Desde el Neolítico de los dólmenes hasta el románico del siglo XI, pasando por el Castro de las Labradas o la villa romana de Camarzana de Tera, los valles del Tera, Eria y Vidriales encierran tesoros arqueológicos únicos. Esta riqueza ha inspirado al Ayuntamiento de Arrabalde para crear una ruta que, desde este lunes, es oficialmente una realidad
La ruta arqueológica de los Valles del Tera, Eria y Vidriales, que discurre por nueve ayuntamientos del norte zamorano, se condensa y se plasma ahora sobre el papel gracias a la Diputación de Zamora, que ha financiado los folletos que permiten que los visitantes “tengan toda la información a mano y accesible de una manera rápida”, tal y como subrayó en la presentación el vicepresidente del organismo provincial, Víctor López de la Parte.
Arrabalde, Alcubilla de Nogales, Villageriz, Fuente Encalada, Santibáñez de Vidriales, Granucillo, Brime de Urz, Santa Marta de Tera y Camarzana de Tera son los pueblos que recorre esta ruta, en un itinerario que “marca un antes y un después en la comarca” visibilizando y potenciando su patrimonio porque, como dijo Alejandro Alija, alcalde de Arrabalde, “nuestro pasado es nuestro mayor valor de futuro”.
La ruta “pone esta zona en el mapa” y ayuda a luchar contra la despoblación, según López de la Parte, quien afirmó que la Diputación se limitó a plasmar una realidad “que surge de escuchar a los municipios, a los alcaldes, a los vecinos, a los comerciantes... En definitiva, a las personas”.
Por su parte, Emilio Fernández, diputado de la zona, destacó el tipo de turismo que atraerá esta ruta, “porque el eclipse es este año, pero esto se nos va a quedar”, manifestó.
Los folletos estarán disponibles a partir de la semana que viene en todos los ayuntamientos que integran la ruta –y algunos cercanos–, así como en las oficinas de turismo de La Bañeza, Astorga o Benavente, y diversos lugares de encuentro de los pueblos, entre otros. Además, se podrá consultar en la web del Patronato de Turismo.
Con el mapa en la mano, arrancamos la ruta en Arrabalde, donde podemos empezar visitando el casetón de los Moros, un dolmen neolítico, para continuar hasta el Castro de las Labradas, donde en los 80 se encontró el famoso tesoro de Arrabalde, y terminar en el aula arqueológica, que recrea el poblado astur que allí se asentaba.
De Arrabalde, continuamos el camino por Alcubilla de Nogales, donde es visita obligada su iglesia de San Verísimo, y podemos acercarnos a las ruinas del monasterio de Santa María de Nogales, del siglo XII, al que perteneció el municipio en su día.

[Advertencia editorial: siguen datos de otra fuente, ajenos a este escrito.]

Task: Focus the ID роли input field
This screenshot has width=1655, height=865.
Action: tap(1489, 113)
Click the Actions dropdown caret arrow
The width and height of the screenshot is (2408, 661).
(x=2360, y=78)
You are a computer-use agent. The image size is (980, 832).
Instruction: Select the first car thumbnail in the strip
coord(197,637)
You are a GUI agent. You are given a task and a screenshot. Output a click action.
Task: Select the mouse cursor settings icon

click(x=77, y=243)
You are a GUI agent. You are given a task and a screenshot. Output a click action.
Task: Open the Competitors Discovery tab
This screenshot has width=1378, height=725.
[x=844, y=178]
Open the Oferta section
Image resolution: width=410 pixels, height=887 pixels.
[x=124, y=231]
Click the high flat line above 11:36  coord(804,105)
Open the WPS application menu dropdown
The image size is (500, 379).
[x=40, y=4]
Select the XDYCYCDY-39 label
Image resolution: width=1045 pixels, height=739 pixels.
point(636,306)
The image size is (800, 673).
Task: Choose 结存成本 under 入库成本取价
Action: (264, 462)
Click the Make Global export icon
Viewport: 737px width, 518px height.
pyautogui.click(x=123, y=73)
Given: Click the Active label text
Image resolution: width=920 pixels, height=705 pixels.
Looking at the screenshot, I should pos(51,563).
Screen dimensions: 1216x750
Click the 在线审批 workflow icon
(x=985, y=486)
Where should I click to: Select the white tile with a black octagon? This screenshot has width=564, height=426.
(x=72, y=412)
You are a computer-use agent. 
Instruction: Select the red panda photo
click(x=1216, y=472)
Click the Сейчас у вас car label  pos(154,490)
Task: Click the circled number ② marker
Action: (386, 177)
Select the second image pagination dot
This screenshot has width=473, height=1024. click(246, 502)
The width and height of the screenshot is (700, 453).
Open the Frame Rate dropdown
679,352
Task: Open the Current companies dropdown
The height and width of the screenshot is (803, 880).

Seguimos el itinerario con una próxima parada en Villageriz, con su iglesia de San Pedro y San Pablo que se databa en el siglo XVI hasta que se descubrió una viga del siglo XV. Además, en este pueblo nos encontramos otro castro astur, situado en el lugar conocido como “El Corral de las Yeguas”, al abrigo de Peñalcuerno.
El siguiente destino nos lleva hasta Fuente Encalada, con su iglesia con un peculiar porche renacentista y una armadura morisca. Tras visitarla, nos vamos en dirección al próximo pueblo, parando antes en las afueras para acercanos a su castro.
Continuamos a Santibáñez de Vidriales, donde nos desviamos a su pedanía de Rosinos para conocer las ruinas del campamento romano de Petavonium, donde se asentó en el siglo I a.C. la Legio X Gemina.
Desde allí nos dirigimos a Granucillo, pueblo en el que visitaremos los dólmenes de Las Peñezuelas y San Adrián, de la Edad de Bronce, y las ruinas del castillo y antiguo palacio de los Condes de Benavente.
Si nos desviamos ligeramente, podemos conocer Brime de Urz, que nos brinda como principal atractivo la ermita de San Esteban, del siglo XI-XIII, construida en una sola nave.
Retomamos el itinerario anterior para dirigirnos a Santa Marta de Tera, donde podremos admirar su iglesia románica de finales del siglo XI, y el impresionante Palacio de los Obispos de Astorga, que alberga un pequeño museo.
Como broche final, terminamos la visita en Camarzana de Tera, para recorrer su villa romana Orpheus, donde podremos admirar diversos mosaicos y otros elementos de los siglos II y IV d.C.